Le Panicelle di San Biagio
Ricorrenza il 3 febbraio
Taranta Peligna sorge a sinistra del fiume Aventino, su di una altura che domina la valle circostante, nei pressi della rete tratturale maggiore, a non eccessiva distanza dalla Via della lana che congiungeva, attraverso l'Appennino centrale, già in epoca medioevale, Firenze a Napoli.
Il paese probabilmente si sviluppò su un più antico insediamento, nell'ambito della economia pastorale, con la formazione di una classe artigiana di lanieri, scardatori e tessitori.
Il centro dovette assurgere ben presto ad una notevole importanza, tanto che nel 1269 Carlo d'Angiò concedeva a Bordello da Coito, per ripagarlo dei servigi ottenuti nella conquista del Regno di Napoli, le gualcherie e gli opifici esistenti sulle rive dell'Aventino.
Qualche secolo dopo Taranta, che intanto aveva raggiunto una prestigiosa fama in tutta l'Europa per i suoi panni e per le pesanti coperte tessute a diversi colori, riorganizzò l'attività artigianale e mercantile sotto la famiglia dei Malvezzi di Bologna, imparentata con i Medici.
In questo contesto il paese, oltre a quello di San Nicola, sviluppò il culto di San Biagio, anch'esso legato alla cultura pastorale perché si tramanda che il Santo vescovo di Sebaste sia stato martirizzato nel 316 d. C. con lo scardasso, un pettine con i denti di ferro, usato per ammorbidire i fiocchi di lana.

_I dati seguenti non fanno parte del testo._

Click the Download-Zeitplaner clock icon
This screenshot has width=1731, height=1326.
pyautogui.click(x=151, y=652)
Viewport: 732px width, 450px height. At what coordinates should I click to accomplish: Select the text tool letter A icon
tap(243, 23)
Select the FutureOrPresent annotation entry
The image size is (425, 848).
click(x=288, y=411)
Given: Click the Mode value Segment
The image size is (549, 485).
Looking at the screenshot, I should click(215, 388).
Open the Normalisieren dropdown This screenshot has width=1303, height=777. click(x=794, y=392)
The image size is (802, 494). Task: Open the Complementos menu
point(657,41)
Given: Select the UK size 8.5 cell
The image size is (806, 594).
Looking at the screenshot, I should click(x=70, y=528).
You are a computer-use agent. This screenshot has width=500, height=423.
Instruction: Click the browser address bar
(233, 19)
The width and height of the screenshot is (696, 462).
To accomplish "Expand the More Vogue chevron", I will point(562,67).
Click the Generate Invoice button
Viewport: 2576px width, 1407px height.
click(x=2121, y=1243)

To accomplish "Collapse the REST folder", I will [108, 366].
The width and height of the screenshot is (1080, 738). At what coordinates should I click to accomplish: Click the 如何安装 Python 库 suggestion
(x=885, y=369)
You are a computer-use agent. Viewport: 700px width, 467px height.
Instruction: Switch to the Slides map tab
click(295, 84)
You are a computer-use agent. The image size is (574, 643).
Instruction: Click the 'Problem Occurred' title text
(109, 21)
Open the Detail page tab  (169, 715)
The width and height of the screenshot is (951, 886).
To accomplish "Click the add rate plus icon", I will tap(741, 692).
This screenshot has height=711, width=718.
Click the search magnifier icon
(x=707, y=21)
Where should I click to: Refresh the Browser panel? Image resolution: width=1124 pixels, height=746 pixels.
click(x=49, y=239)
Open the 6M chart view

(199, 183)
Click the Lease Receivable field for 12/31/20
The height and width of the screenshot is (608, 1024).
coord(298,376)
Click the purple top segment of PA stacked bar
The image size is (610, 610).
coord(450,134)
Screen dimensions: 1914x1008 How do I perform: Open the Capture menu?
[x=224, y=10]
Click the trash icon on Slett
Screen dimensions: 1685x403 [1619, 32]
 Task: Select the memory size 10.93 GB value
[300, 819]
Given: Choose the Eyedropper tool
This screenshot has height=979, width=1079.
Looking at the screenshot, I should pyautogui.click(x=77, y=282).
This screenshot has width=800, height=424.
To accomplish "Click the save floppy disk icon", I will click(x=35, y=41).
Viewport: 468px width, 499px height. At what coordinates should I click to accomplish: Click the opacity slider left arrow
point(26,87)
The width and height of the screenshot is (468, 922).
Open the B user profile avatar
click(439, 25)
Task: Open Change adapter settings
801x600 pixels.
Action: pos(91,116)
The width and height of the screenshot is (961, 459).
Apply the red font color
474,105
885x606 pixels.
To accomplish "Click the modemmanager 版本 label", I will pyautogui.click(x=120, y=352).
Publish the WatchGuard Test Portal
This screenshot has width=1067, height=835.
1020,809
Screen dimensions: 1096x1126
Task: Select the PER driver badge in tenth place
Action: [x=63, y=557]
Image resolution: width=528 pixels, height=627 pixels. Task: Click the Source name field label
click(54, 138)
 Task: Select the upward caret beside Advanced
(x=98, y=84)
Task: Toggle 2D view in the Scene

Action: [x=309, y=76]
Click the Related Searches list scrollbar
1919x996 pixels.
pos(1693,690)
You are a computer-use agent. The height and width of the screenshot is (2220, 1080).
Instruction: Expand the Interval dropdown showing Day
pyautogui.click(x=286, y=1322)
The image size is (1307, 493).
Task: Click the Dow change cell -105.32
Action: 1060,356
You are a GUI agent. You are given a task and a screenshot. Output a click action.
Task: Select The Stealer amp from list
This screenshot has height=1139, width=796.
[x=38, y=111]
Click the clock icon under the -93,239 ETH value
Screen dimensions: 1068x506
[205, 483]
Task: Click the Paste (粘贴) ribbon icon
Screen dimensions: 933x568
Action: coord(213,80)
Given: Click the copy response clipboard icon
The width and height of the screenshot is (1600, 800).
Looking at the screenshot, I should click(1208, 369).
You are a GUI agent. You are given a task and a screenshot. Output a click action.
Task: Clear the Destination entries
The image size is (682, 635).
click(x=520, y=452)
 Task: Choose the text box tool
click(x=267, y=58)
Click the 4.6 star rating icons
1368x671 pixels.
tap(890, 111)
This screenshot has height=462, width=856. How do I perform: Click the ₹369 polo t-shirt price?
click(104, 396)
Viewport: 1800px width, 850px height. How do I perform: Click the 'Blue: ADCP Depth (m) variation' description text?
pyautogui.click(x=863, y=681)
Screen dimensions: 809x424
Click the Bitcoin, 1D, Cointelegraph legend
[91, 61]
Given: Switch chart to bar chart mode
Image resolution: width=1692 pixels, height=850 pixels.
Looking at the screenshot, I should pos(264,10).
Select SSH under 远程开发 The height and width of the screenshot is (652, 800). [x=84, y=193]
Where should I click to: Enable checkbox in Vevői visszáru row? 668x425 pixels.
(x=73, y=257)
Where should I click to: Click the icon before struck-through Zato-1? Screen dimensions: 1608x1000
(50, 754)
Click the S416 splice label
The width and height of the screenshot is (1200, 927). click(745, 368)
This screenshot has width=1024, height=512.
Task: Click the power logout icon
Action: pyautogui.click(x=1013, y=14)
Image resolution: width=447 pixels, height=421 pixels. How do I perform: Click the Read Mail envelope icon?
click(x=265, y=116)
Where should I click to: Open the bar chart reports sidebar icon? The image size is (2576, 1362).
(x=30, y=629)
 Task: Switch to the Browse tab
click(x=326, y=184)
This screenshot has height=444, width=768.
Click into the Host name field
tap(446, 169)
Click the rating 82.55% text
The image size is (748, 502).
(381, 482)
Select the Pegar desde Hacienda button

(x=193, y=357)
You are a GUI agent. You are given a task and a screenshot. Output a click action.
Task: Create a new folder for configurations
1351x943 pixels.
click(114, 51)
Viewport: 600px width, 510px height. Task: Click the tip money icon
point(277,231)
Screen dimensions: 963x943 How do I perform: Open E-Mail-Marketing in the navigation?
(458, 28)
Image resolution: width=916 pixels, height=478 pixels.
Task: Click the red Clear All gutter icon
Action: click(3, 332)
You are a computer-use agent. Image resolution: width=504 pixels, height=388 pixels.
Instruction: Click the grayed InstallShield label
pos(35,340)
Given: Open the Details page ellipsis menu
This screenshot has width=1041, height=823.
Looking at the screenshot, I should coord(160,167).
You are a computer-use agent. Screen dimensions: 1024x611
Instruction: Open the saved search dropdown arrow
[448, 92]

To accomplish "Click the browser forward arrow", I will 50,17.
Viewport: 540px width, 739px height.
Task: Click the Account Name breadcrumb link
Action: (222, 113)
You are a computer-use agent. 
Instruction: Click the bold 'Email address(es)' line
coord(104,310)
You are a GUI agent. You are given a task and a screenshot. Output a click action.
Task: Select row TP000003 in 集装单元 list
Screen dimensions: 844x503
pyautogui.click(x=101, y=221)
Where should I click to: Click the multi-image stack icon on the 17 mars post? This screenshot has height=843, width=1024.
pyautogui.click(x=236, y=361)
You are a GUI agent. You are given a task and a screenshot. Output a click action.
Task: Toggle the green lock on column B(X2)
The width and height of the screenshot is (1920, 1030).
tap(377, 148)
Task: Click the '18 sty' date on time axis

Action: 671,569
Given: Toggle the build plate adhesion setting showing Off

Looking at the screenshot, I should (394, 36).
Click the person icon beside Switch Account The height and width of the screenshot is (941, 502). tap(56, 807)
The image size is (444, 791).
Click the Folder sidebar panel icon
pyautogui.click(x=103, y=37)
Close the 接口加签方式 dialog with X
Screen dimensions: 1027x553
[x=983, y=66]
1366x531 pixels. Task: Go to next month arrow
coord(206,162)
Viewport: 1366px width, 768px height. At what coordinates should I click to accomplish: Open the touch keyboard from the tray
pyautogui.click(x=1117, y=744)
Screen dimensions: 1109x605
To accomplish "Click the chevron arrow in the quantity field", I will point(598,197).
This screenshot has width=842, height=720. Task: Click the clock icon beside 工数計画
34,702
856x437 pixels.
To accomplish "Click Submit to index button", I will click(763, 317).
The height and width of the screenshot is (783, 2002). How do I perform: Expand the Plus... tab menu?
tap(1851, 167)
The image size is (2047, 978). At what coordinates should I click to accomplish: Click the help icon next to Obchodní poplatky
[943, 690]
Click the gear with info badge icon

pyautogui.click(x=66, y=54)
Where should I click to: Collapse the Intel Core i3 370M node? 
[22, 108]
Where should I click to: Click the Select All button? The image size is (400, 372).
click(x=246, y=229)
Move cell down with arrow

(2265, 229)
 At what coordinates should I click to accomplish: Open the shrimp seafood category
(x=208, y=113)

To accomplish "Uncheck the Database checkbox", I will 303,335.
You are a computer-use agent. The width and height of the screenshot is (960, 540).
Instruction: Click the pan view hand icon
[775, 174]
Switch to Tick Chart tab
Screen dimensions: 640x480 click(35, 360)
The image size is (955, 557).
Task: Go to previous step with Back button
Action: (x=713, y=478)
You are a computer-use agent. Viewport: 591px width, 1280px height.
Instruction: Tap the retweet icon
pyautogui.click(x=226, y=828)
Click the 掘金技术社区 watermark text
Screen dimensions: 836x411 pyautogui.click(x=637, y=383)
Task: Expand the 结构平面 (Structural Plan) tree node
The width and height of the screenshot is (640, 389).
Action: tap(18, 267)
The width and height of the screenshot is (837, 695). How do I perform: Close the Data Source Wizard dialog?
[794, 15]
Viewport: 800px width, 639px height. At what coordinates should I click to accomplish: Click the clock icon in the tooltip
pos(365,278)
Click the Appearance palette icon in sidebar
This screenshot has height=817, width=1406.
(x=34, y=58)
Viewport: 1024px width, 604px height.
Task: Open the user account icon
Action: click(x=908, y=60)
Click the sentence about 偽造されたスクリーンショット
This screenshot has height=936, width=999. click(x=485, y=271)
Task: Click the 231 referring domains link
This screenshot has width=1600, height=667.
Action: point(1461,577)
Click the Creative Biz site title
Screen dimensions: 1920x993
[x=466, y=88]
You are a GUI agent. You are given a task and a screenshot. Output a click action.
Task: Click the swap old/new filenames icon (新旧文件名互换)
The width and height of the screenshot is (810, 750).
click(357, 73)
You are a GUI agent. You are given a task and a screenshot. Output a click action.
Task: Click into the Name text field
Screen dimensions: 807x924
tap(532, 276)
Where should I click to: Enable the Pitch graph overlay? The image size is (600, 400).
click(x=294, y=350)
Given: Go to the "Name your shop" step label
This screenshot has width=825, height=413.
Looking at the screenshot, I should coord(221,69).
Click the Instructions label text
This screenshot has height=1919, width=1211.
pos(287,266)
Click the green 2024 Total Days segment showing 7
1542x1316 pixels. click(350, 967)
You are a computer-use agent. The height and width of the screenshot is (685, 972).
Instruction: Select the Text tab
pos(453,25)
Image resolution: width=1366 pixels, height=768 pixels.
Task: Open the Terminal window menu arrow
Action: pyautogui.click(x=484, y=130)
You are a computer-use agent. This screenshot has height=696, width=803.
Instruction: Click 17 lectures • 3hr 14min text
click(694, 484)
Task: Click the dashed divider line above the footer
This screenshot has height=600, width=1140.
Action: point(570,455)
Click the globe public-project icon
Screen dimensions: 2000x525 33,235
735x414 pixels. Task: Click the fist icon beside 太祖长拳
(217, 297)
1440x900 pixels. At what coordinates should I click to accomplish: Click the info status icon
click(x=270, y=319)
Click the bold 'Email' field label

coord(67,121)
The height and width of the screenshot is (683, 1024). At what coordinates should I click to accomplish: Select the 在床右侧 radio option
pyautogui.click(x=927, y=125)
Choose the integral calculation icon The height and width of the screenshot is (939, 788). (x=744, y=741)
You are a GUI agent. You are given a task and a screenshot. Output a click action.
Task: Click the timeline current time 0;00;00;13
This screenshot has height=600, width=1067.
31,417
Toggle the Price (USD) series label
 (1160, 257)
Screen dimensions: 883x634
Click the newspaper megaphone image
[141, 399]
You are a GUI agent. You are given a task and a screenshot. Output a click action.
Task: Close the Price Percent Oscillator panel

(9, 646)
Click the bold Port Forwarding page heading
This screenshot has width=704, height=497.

Se si può supporre che la devozione per San Biagio risalga almeno al secolo XIII, è solo nel 1536 che la classe dei lanieri si costituì in confraternita, dando vita alla tradizione delle panicelle e realizzando una grandiosa chiesa, di cui oggi restano solo la facciata principale e le porte lignee intagliate.
Il 31 gennaio i confrati, guidati dal priore, si recano solennemente alla casa di San Biagio, che è la storica sede del sodalizio e, alla presenza dei devoti, danno inizio all'ammasso per confezionare i pani sacri.
Per fare questo sollevano i pesanti coperchi delle madie che precedentemente sono state riempite di farina bianca e setacciata, ottenuta con una questua fatta a nome di San Biagio.
Con movimenti lenti e cadenzati versano l'acqua tiepida sulla farina e poi cominciano ad ammassare l'impasto.
La cerimonia assume aspetti di intensa ritualità, sia per l'etichetta che regola tutta la pratica, sia perché i confrati sono elegantemente vestiti e procedono alla lavorazione della pasta indossando bianche camicie, sia infine perché il parroco benedice la massa, pronunciando le formule devozionali.
Quando l'impasto ha" raggiunto la consistenza e la plasticità voluta, viene fatto lievitare, avendo cura di coprirlo con un panno di lana e di chiudere il coperchio delle madie.
Dopo il necessario tempo di riposo e lievitazione le donne, che solitamente sono legate da vincoli parentali con i membri della confraternita, procedono alla confezione delle panicelle, realizzate affiancando quattro cordoni di pasta delle dimensioni e della forma di una mano benedicente.
Le panicelle, segnate con il marchio di San Biagio, che è il timbro della Confraternita, sono accomodate su recipienti di pietra levigata detti piatene.
È compito delle ragazze recarle a cuocere nel forno.
Da qualche anno il trasporto ha assunto la forma di un vero e proprio corteo serale, tra due ali di folla che rischiarano la strada con il lume delle fiaccole.
Il 3 febbraio, durante le cerimonie liturgiche e dopo la processione, le panicelle sono distribuite ai fedeli che le mangiano in devozione di San Biagio e ne conservano alcune per preservare soprattutto i bambini dal mal di gola. Taranta non è l'unico centro in cui è presente il culto di San Biagio.
Cerimonie altrettanto importanti, anche se meno pittoresche, si compiono a Bussi sul Tirino, a Canzano, Colledimezzo, Fontecchio.
In tutte è presente il motivo della distribuzione dei pani e delle preparazioni cereali. Infatti la festività di San Biagio assume una grande importanza nel calendario contadino che da quella data comincia a calcolare il tempo intercorrente tra questo periodo e la luna di primavera: si ripetono così una serie di cerimonie di purificazione e propiziazione agraria che trovano la loro origine in quel complesso di riti che dalle calende di febbraio continuava fino alle cerimonie dei luperci.